Aim of the task
Print the whole listing exactly.
=-=-=
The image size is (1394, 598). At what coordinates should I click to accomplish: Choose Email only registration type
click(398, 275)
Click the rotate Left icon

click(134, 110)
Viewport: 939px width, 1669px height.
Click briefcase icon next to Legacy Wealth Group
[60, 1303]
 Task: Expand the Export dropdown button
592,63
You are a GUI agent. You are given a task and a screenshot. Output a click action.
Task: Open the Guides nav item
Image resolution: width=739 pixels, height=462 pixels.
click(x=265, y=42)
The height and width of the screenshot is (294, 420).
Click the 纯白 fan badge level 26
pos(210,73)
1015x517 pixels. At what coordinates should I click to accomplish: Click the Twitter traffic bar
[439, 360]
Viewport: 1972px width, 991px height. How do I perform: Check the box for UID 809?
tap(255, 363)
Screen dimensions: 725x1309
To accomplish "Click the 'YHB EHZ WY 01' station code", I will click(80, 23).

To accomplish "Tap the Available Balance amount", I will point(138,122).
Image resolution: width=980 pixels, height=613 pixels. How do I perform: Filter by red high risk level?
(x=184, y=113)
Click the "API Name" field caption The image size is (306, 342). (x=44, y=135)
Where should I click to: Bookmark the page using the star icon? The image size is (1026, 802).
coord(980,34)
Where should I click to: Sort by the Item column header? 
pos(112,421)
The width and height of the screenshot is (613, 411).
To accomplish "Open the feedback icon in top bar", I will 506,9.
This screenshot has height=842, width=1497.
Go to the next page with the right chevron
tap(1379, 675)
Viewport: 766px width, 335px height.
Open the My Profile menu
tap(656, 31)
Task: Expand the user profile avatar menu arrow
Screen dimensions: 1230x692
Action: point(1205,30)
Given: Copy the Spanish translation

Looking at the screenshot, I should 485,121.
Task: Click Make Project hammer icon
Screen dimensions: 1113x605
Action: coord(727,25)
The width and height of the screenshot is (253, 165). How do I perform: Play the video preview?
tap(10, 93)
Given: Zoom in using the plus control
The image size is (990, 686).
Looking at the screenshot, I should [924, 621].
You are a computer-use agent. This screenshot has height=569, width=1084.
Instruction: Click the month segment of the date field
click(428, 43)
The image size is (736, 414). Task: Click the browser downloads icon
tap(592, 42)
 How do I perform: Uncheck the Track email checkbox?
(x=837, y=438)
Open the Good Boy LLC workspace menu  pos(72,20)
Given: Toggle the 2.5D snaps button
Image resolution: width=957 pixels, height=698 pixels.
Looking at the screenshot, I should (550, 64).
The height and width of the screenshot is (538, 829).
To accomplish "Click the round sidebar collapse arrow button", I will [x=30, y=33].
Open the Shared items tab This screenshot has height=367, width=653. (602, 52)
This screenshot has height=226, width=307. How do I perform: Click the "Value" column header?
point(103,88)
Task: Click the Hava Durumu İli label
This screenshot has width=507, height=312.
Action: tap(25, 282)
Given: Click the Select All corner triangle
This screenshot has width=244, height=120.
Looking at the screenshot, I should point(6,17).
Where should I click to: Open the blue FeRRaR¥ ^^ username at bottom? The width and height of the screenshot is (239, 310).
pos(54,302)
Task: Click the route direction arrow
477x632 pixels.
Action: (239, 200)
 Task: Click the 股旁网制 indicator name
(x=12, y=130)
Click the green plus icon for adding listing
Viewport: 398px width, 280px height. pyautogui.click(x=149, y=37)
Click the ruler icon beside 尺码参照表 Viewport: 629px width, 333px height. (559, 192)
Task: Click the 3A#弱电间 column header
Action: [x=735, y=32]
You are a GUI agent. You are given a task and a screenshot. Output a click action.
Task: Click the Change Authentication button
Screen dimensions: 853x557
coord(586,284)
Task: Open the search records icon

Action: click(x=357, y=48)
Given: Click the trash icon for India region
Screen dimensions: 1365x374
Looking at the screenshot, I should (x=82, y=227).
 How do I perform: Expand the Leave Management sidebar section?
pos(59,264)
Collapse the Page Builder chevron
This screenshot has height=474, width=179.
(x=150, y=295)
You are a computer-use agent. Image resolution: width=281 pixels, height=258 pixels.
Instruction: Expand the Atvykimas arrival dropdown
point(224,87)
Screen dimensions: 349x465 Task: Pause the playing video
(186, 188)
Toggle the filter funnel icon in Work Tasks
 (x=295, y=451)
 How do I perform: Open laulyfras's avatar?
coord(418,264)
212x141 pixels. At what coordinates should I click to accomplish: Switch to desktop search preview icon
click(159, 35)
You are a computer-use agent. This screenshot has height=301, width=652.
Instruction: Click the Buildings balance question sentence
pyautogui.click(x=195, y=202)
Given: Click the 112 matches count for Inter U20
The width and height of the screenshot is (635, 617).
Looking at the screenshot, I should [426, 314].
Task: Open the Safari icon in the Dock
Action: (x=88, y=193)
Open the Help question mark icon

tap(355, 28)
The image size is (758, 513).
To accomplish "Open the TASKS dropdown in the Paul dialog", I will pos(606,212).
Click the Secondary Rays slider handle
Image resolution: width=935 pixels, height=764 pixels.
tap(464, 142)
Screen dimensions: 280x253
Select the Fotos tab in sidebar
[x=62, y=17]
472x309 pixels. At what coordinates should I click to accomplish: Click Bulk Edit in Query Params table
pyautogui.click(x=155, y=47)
=-=-=
Task output
The image size is (1394, 598). At what coordinates should I click to accomplish: Choose Email only registration type
click(398, 275)
Click the rotate Left icon

click(134, 110)
Viewport: 939px width, 1669px height.
Click briefcase icon next to Legacy Wealth Group
[60, 1303]
 Task: Expand the Export dropdown button
592,63
You are a GUI agent. You are given a task and a screenshot. Output a click action.
Task: Open the Guides nav item
Image resolution: width=739 pixels, height=462 pixels.
click(x=265, y=42)
The height and width of the screenshot is (294, 420).
Click the 纯白 fan badge level 26
pos(210,73)
1015x517 pixels. At what coordinates should I click to accomplish: Click the Twitter traffic bar
[439, 360]
Viewport: 1972px width, 991px height. How do I perform: Check the box for UID 809?
tap(255, 363)
Screen dimensions: 725x1309
To accomplish "Click the 'YHB EHZ WY 01' station code", I will click(80, 23).

To accomplish "Tap the Available Balance amount", I will point(138,122).
Image resolution: width=980 pixels, height=613 pixels. How do I perform: Filter by red high risk level?
(x=184, y=113)
Click the "API Name" field caption The image size is (306, 342). (x=44, y=135)
Where should I click to: Bookmark the page using the star icon? The image size is (1026, 802).
coord(980,34)
Where should I click to: Sort by the Item column header? 
pos(112,421)
The width and height of the screenshot is (613, 411).
To accomplish "Open the feedback icon in top bar", I will 506,9.
This screenshot has height=842, width=1497.
Go to the next page with the right chevron
tap(1379, 675)
Viewport: 766px width, 335px height.
Open the My Profile menu
tap(656, 31)
Task: Expand the user profile avatar menu arrow
Screen dimensions: 1230x692
Action: point(1205,30)
Given: Copy the Spanish translation

Looking at the screenshot, I should 485,121.
Task: Click Make Project hammer icon
Screen dimensions: 1113x605
Action: coord(727,25)
The width and height of the screenshot is (253, 165). How do I perform: Play the video preview?
tap(10, 93)
Given: Zoom in using the plus control
The image size is (990, 686).
Looking at the screenshot, I should [924, 621].
You are a computer-use agent. This screenshot has height=569, width=1084.
Instruction: Click the month segment of the date field
click(428, 43)
The image size is (736, 414). Task: Click the browser downloads icon
tap(592, 42)
 How do I perform: Uncheck the Track email checkbox?
(x=837, y=438)
Open the Good Boy LLC workspace menu  pos(72,20)
Given: Toggle the 2.5D snaps button
Image resolution: width=957 pixels, height=698 pixels.
Looking at the screenshot, I should (550, 64).
The height and width of the screenshot is (538, 829).
To accomplish "Click the round sidebar collapse arrow button", I will [x=30, y=33].
Open the Shared items tab This screenshot has height=367, width=653. (602, 52)
This screenshot has height=226, width=307. How do I perform: Click the "Value" column header?
point(103,88)
Task: Click the Hava Durumu İli label
This screenshot has width=507, height=312.
Action: tap(25, 282)
Given: Click the Select All corner triangle
This screenshot has width=244, height=120.
Looking at the screenshot, I should point(6,17).
Where should I click to: Open the blue FeRRaR¥ ^^ username at bottom? The width and height of the screenshot is (239, 310).
pos(54,302)
Task: Click the route direction arrow
477x632 pixels.
Action: (239, 200)
 Task: Click the 股旁网制 indicator name
(x=12, y=130)
Click the green plus icon for adding listing
Viewport: 398px width, 280px height. pyautogui.click(x=149, y=37)
Click the ruler icon beside 尺码参照表 Viewport: 629px width, 333px height. (559, 192)
Task: Click the 3A#弱电间 column header
Action: [x=735, y=32]
You are a GUI agent. You are given a task and a screenshot. Output a click action.
Task: Click the Change Authentication button
Screen dimensions: 853x557
coord(586,284)
Task: Open the search records icon

Action: click(x=357, y=48)
Given: Click the trash icon for India region
Screen dimensions: 1365x374
Looking at the screenshot, I should (x=82, y=227).
 How do I perform: Expand the Leave Management sidebar section?
pos(59,264)
Collapse the Page Builder chevron
This screenshot has height=474, width=179.
(x=150, y=295)
You are a computer-use agent. Image resolution: width=281 pixels, height=258 pixels.
Instruction: Expand the Atvykimas arrival dropdown
point(224,87)
Screen dimensions: 349x465 Task: Pause the playing video
(186, 188)
Toggle the filter funnel icon in Work Tasks
 (x=295, y=451)
 How do I perform: Open laulyfras's avatar?
coord(418,264)
212x141 pixels. At what coordinates should I click to accomplish: Switch to desktop search preview icon
click(159, 35)
You are a computer-use agent. This screenshot has height=301, width=652.
Instruction: Click the Buildings balance question sentence
pyautogui.click(x=195, y=202)
Given: Click the 112 matches count for Inter U20
The width and height of the screenshot is (635, 617).
Looking at the screenshot, I should [426, 314].
Task: Open the Safari icon in the Dock
Action: (x=88, y=193)
Open the Help question mark icon

tap(355, 28)
The image size is (758, 513).
To accomplish "Open the TASKS dropdown in the Paul dialog", I will pos(606,212).
Click the Secondary Rays slider handle
Image resolution: width=935 pixels, height=764 pixels.
tap(464, 142)
Screen dimensions: 280x253
Select the Fotos tab in sidebar
[x=62, y=17]
472x309 pixels. At what coordinates should I click to accomplish: Click Bulk Edit in Query Params table
pyautogui.click(x=155, y=47)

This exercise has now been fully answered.